Review by TJ McNamara

Arts commentator and critic TJ McNamara reviewed Frances Hodgkins: A Singular Artist – exhibited at Jonathan Grant Gallery – in the Weekend Herald. 

Hodgkins comes home for intriguing survey

Frances Hodgkins, born in 1869 in Dunedin, gained considerable fame in Britain where she settled in 1913. Her work is in the Tate and other major galleries; public galleries here now have considerable collections although as late as 1949 the Art Gallery in Christchurch once refused a gift of a painting because it was too “modern”.

The excellent examples of her work gathered in Frances Hodgkins: A Singular Artist at the Jonathan Grant Galleries chart her progress to achieve the originality, vigour and charm that brought her work to prominence overseas.

The earliest painting in the show, Maori Girl in Blue (1899), is a sympathetic watercolour of a thoughtful subject. It is painted wet on wet, giving an effect of immediacy, reinforcing the excellent draughtsmanship of the characterisation.

A jump to 1933 shows the effect of her time spent in Europe. Her contact with Post-Impressionist French painting is apparent in Ibiza.

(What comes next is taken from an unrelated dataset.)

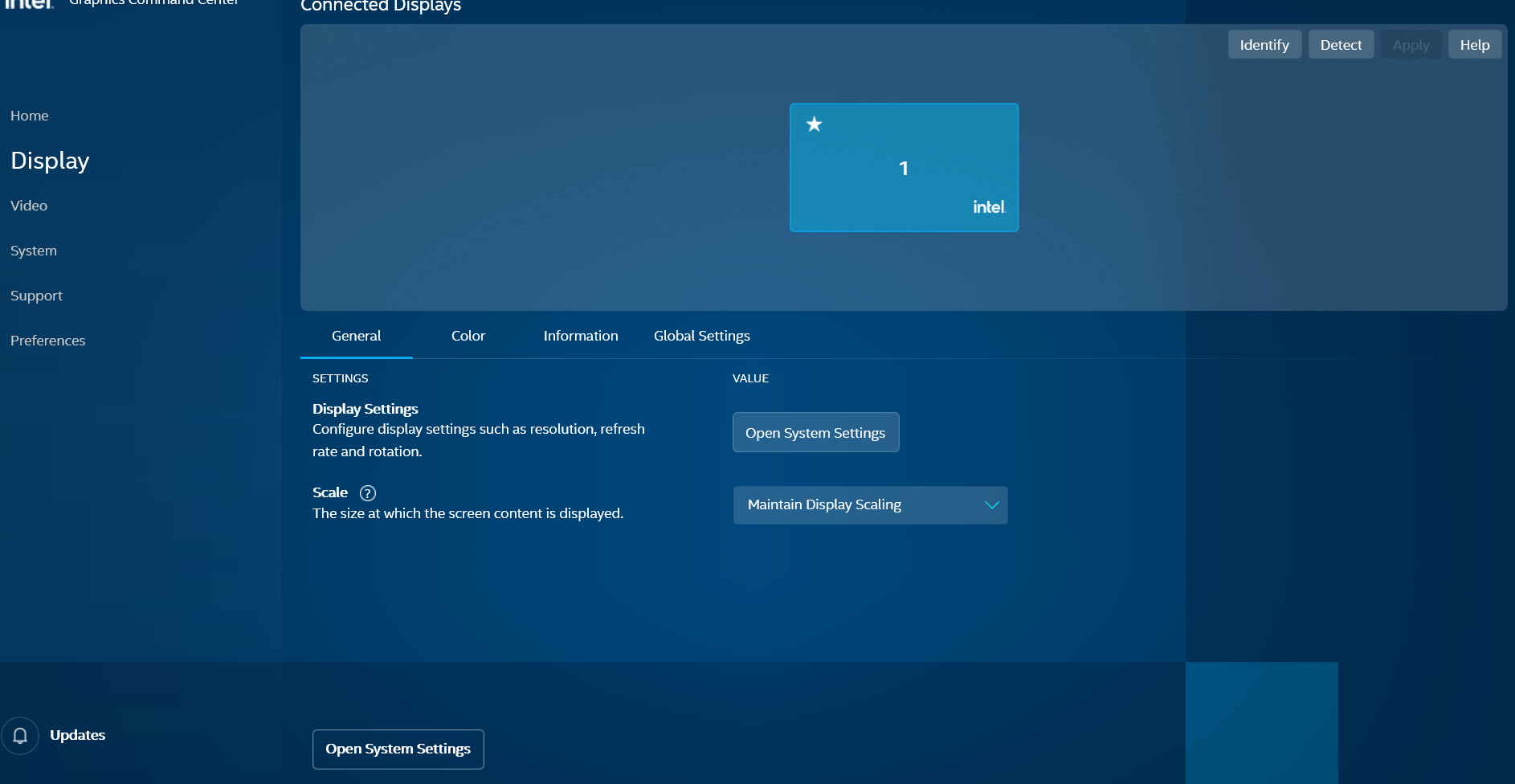Open the Information tab

(x=580, y=336)
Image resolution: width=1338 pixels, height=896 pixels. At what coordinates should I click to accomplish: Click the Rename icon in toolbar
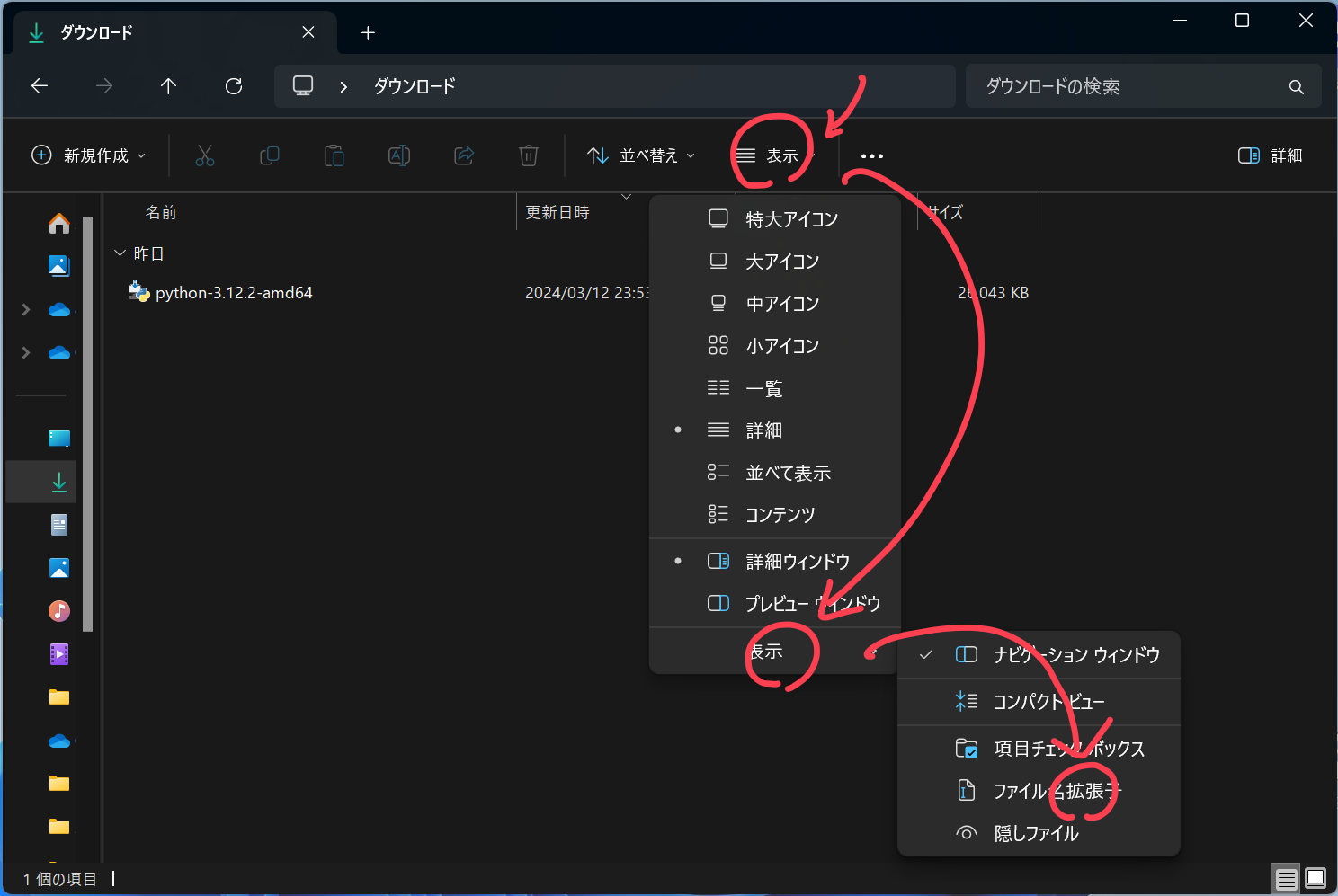(x=399, y=156)
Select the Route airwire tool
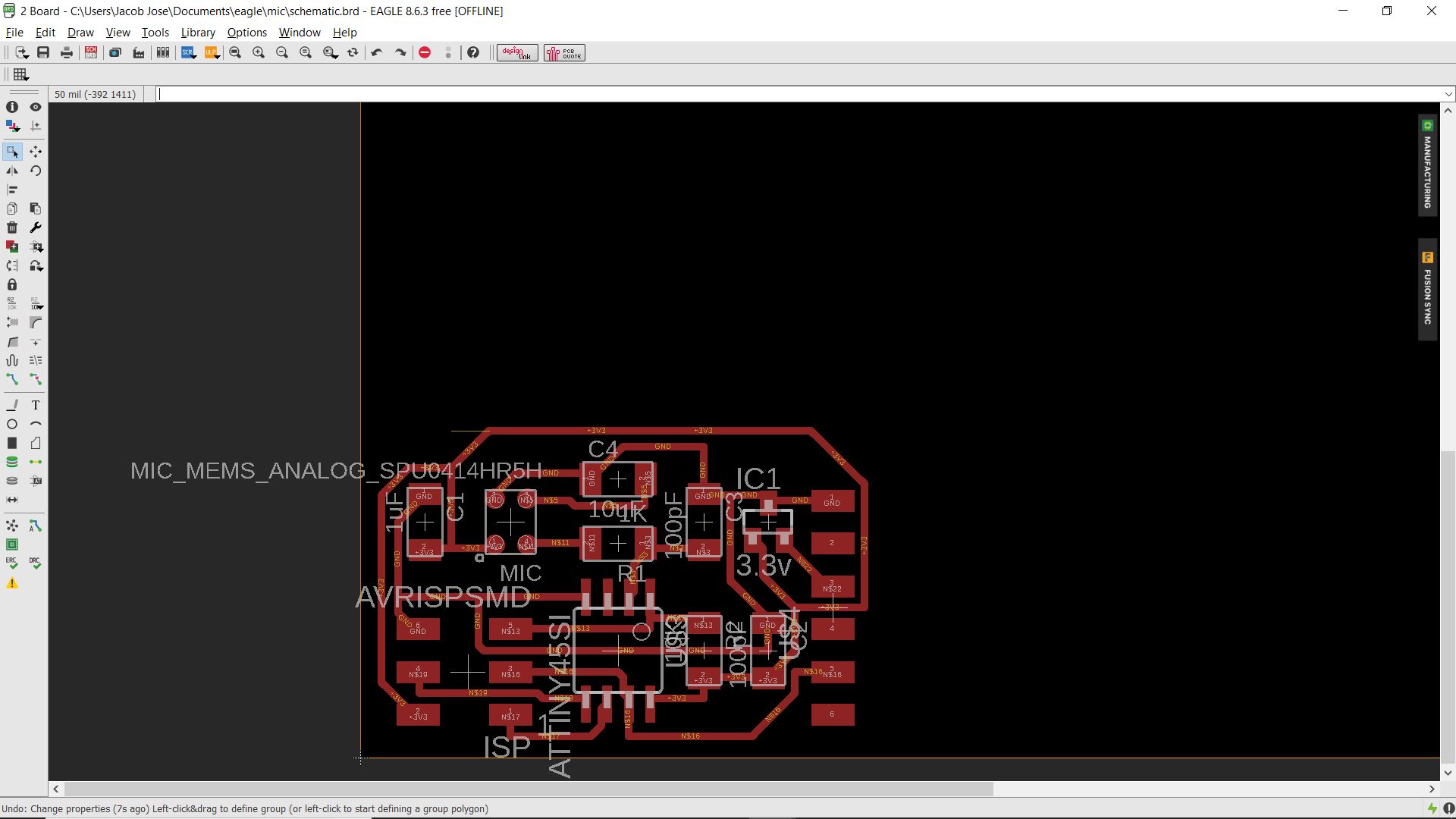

It owes a lot to Dufy in its transparency and spontaneity. She is still using watercolour and the tones are richly blended into unity. Not even the sails of a windmill are allowed to break the lively feeling of the expression of a delighted emotional response to the scene.

Quite late in life she turned to oil paint and to gouache, where watercolour is thickened with white. This strengthened her forms and the effect can be seen in River Tone, Sommerset (1939) and the exceptionally rich Welsh Emblem (1942). They help complete an interesting survey.’